Some shelters have been the target of lawsuits by fathers, and some shelter employees have been charged in abduction cases with obstruction of justice.

Most women’s shelters work closely with police, but when they get involved in helping a mother flee, it can put a strain on their relationships with law enforcement officials.

A San Francisco shelter was raided several years ago by police, who charged that the shelter’s director was harboring fugitives at the request of organized underground leaders. The entire shelter’s staff was replaced with new employees — strict instructions to check custody orders carefully.

Note that shelters “work closely with police.” Of course they do. As long as police are arresting fathers for claims of abuse — whether false or true — shelter personnel are happy to work with them. But when the true believers in the DV movement start entering into criminal conspiracies to abduct children, the relationship starts to fray.

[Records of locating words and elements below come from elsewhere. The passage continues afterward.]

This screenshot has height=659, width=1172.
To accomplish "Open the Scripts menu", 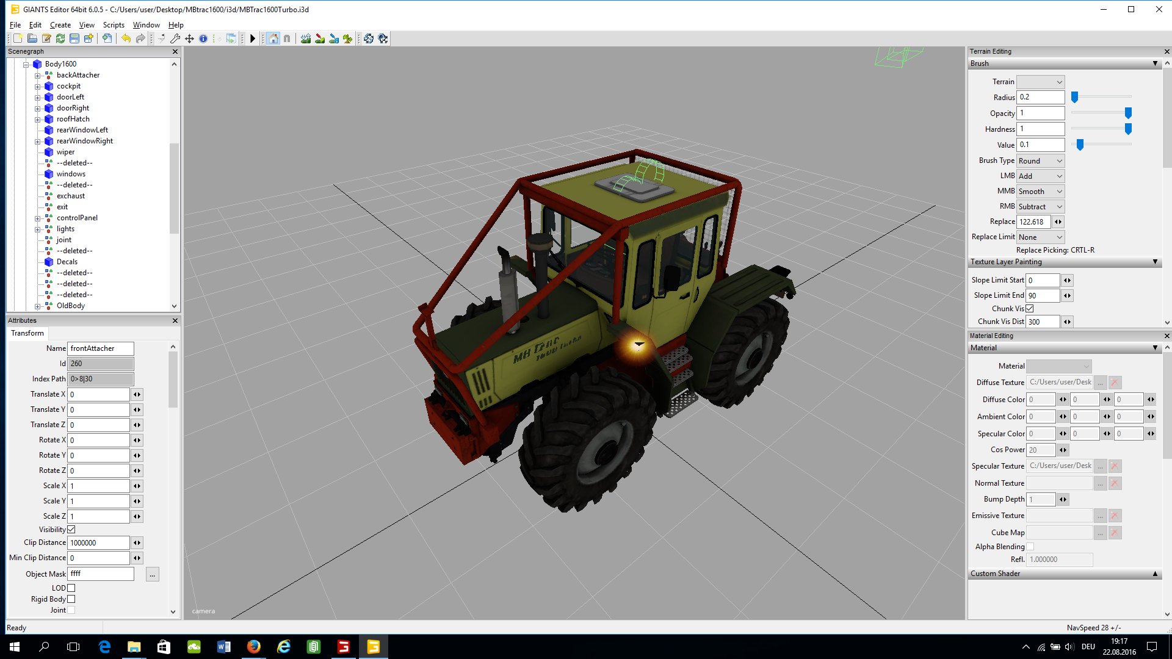I will 114,25.
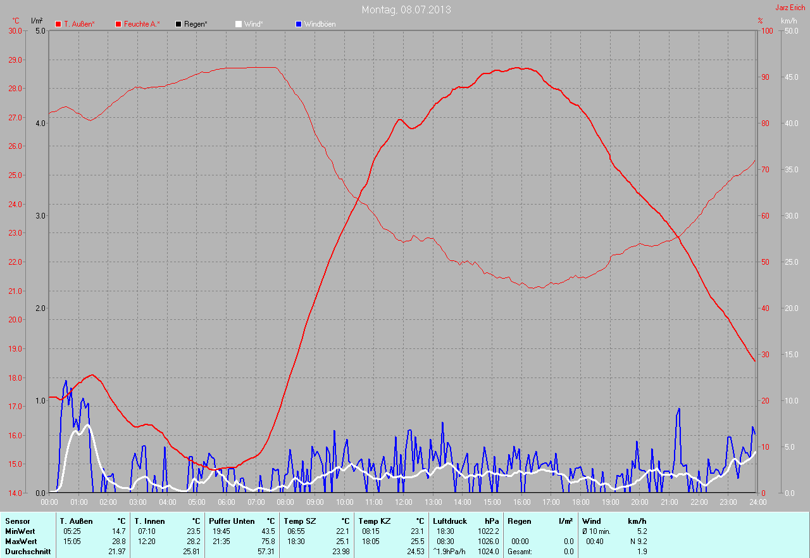This screenshot has height=558, width=810.
Task: Click the Jarz Erich text in corner
Action: pyautogui.click(x=790, y=8)
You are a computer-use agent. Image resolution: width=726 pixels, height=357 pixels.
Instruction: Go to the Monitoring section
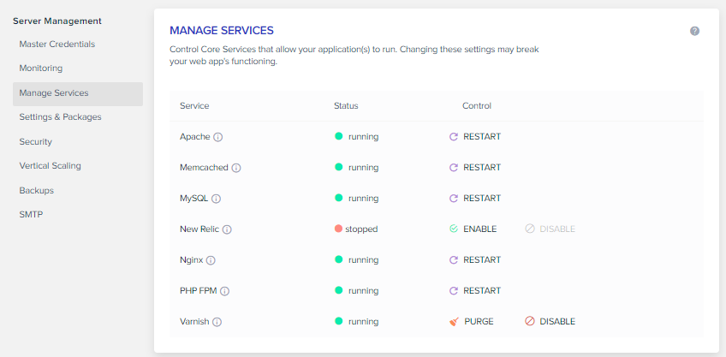pos(41,68)
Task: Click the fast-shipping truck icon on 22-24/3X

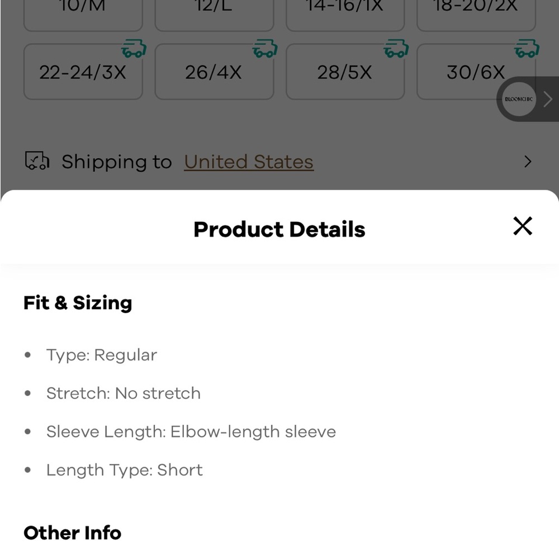Action: (134, 49)
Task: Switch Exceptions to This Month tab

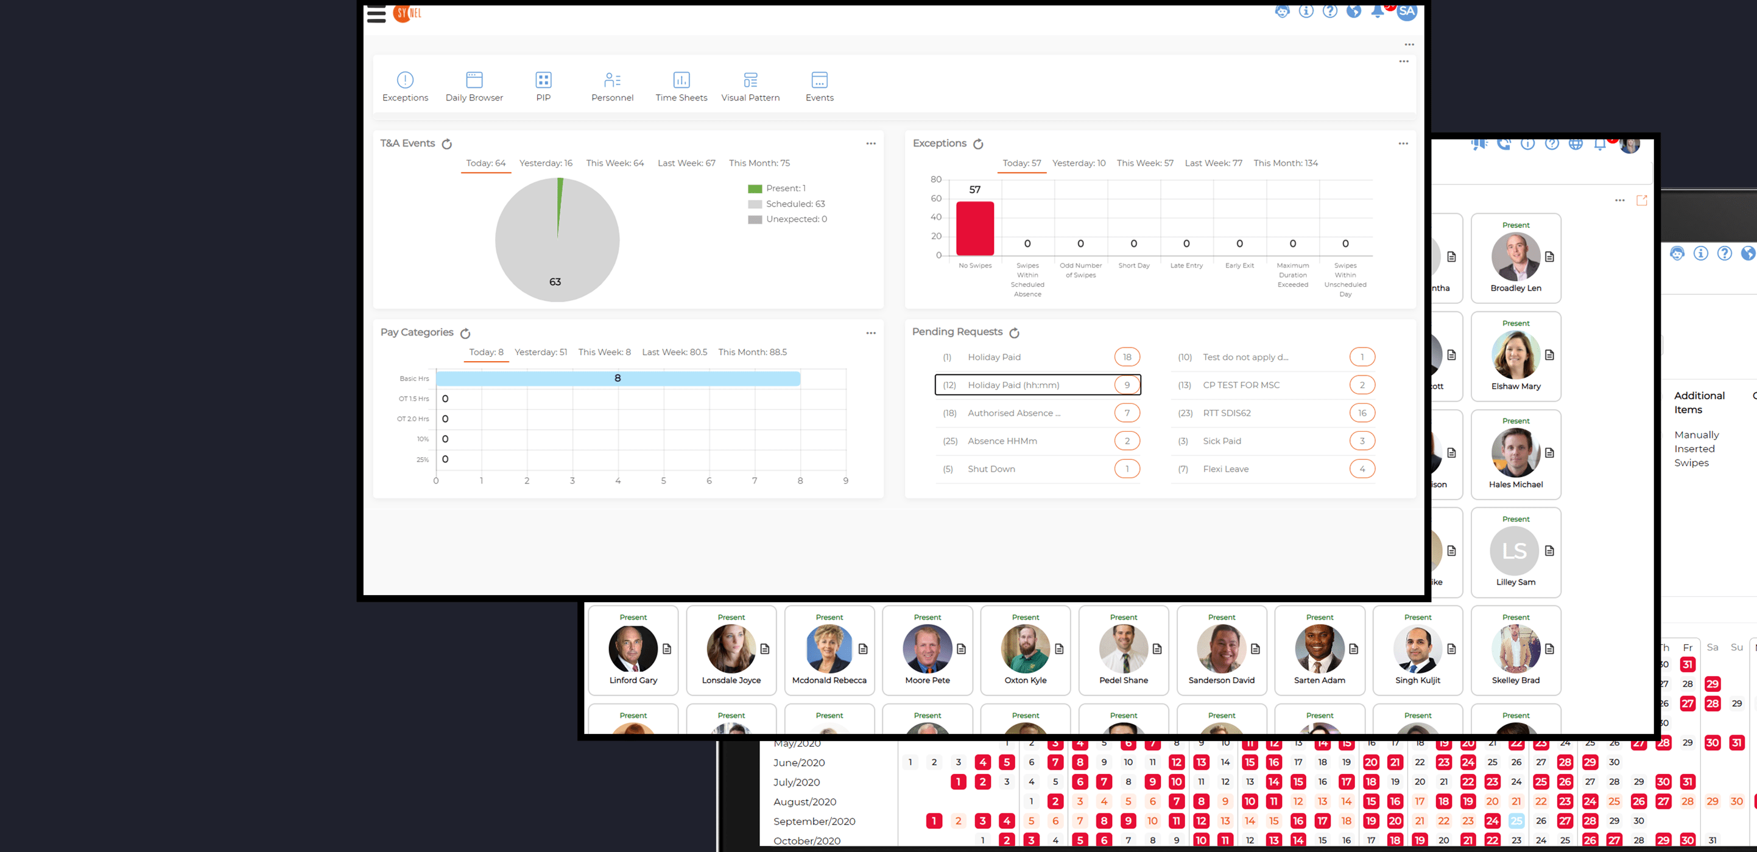Action: pyautogui.click(x=1285, y=163)
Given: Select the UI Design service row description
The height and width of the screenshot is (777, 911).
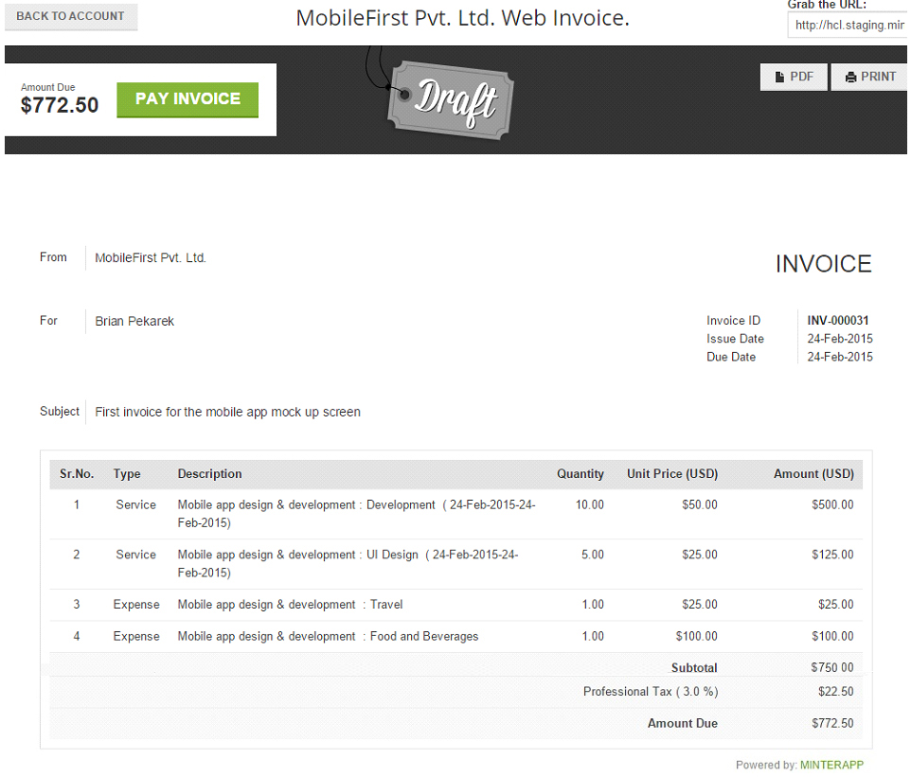Looking at the screenshot, I should click(348, 563).
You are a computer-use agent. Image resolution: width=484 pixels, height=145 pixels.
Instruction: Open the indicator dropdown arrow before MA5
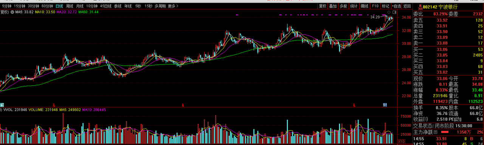(12, 12)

And that of course highlights a built-in problem for the domestic violence movement. They’ve convinced law enforcement officials that their political ideology about DV accurately describes the phenomenon, so police act pretty much like a cat’s paw for the movement. But the same mindset leads shelters to involve themselves in criminal wrongdoing of the Faye Yager variety. In a nutshell, they need the police but end up alienating them by their own criminality.

And, speaking of that mindset, check out this quotation from the Dart piece:

Domestic violence organizations counter by saying that ineffective law enforcement — and judges who don’t believe claims of abuse — are driving women underground.

“Until the courts start to look at the evidence that is presented about the safety of children, mothers are going to be forced to take actions that are not legal,” says Rita Smith, executive director of the National Coalition Against Domestic Violence.

According to these people, courts don’t “look at the evidence that is presented about the safety of children.” Really?

Never mind the countless fathers who’ve been ordered to stay away from their children based on completely spurious claims of abuse by mothers. Never mind that it’s a requirement of the statutes of every state in the nation that the issue of domestic violence be investigated by family courts if it’s raised in the course of a child custody proceeding. And never mind the fact that the police are trained to arrest “dominant aggressors,” i.e. men, whenever DV is claimed. And never mind the many district and county attorneys with no-drop policies regarding claims of abuse. There, even if the mother recants, the charges against the dad go to trial anyway.

No, to the zealots like Faye Yager and the many who sup from the gravy train of the domestic violence movement, all that adds up to courts that have not even begun to “look at the evidence that is presented about the safety of children.” What complete arrant nonsense. The fact is that those courts do look at the evidence and all too often discover the thing that family attorneys have been talking about for decades — that Mom has made up facts to gain an advantage over Dad.

True believers like Yager won’t be happy until mothers have an absolute veto over the parental rights of fathers and the interest of children in a relationship with them. Until then, they’ll continue to kidnap children and parrot their nonsensical claims about courts ignoring claims of abuse.

And the former will continue to be intellectually dishonest and the latter criminally so.